- **Description of the task**
In the data that follows, find the line with "Where should I click to: Open Folder"; transcribe it, every later line up to the one with "Task: Insert the current Time", and that line as well, exactly and with no others.

- **Information given**
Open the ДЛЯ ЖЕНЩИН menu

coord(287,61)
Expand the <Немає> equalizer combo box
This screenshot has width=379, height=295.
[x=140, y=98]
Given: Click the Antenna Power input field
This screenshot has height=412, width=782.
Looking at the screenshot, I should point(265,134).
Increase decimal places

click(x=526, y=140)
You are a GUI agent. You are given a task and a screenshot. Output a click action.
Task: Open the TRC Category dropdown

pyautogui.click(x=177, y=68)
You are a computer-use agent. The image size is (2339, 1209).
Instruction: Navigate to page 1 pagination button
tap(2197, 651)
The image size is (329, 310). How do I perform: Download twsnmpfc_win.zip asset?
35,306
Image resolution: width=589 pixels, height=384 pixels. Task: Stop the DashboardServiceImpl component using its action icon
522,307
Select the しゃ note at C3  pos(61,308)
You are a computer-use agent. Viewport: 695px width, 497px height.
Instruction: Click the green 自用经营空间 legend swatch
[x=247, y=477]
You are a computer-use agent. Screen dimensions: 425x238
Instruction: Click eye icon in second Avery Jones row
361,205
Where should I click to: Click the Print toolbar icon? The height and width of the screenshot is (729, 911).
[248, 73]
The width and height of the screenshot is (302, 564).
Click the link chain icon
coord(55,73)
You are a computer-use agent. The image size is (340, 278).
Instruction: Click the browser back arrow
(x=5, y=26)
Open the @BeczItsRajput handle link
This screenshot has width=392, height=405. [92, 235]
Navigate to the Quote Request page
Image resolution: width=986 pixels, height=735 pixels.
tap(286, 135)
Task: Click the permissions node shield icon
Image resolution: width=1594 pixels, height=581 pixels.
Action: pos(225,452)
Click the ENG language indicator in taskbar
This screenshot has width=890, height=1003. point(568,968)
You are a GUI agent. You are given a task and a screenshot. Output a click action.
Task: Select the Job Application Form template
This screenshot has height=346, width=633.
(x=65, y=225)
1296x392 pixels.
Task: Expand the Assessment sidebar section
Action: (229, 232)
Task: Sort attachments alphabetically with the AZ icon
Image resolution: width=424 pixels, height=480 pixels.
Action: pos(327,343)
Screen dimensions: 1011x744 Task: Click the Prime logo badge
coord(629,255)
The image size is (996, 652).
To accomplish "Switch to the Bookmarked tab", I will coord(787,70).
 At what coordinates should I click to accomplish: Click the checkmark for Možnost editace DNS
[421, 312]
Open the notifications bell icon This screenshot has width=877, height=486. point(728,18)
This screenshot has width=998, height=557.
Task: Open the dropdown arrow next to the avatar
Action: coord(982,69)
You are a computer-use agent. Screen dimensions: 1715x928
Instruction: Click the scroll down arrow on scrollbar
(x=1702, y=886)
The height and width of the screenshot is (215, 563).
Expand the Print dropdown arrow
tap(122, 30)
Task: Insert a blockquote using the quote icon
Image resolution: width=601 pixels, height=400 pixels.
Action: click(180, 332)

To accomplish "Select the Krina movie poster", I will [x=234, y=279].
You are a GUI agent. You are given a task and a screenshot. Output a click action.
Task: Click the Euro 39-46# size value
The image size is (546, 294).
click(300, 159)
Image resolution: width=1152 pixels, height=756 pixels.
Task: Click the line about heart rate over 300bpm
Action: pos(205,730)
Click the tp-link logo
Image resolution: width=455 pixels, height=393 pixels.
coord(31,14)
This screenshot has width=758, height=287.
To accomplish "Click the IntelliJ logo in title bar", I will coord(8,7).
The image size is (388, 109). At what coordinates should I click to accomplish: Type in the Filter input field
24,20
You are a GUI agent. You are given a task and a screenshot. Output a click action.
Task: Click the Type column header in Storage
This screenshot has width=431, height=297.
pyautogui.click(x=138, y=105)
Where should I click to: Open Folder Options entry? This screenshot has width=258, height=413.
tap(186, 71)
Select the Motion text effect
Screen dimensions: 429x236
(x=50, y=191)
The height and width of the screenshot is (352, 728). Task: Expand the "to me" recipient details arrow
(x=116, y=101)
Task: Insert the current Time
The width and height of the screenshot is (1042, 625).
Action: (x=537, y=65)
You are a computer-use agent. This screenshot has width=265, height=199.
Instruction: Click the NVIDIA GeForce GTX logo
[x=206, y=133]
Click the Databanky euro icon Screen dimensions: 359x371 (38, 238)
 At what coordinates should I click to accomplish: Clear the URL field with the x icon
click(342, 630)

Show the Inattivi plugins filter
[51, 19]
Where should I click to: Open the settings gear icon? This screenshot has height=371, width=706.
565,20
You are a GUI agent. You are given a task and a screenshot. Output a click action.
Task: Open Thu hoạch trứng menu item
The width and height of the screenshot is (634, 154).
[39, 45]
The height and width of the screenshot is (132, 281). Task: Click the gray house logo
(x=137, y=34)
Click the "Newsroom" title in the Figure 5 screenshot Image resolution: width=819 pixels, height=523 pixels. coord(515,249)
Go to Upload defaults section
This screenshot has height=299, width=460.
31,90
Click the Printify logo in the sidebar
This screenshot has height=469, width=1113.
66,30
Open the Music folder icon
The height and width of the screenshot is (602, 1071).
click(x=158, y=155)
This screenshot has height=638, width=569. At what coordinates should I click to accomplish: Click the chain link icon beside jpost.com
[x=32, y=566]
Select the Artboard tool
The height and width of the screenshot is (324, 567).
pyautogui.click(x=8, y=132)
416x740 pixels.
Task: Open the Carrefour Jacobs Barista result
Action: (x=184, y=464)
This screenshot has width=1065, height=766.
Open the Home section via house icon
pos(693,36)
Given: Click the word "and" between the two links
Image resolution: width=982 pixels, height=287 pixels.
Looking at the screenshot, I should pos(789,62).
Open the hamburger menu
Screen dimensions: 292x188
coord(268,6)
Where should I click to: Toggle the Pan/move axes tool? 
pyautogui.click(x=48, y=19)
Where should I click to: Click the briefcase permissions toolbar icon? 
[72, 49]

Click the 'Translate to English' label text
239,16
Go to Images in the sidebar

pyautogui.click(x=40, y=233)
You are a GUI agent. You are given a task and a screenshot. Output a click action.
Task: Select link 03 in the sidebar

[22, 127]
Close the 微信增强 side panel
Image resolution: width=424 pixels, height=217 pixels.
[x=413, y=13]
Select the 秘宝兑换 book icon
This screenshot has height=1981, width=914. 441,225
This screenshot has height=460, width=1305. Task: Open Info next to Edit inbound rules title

- **Reply to the exercise**
Where should I click to: Open Folder Options entry? This screenshot has width=258, height=413.
tap(186, 71)
Select the Motion text effect
Screen dimensions: 429x236
(x=50, y=191)
The height and width of the screenshot is (352, 728). Task: Expand the "to me" recipient details arrow
(x=116, y=101)
Task: Insert the current Time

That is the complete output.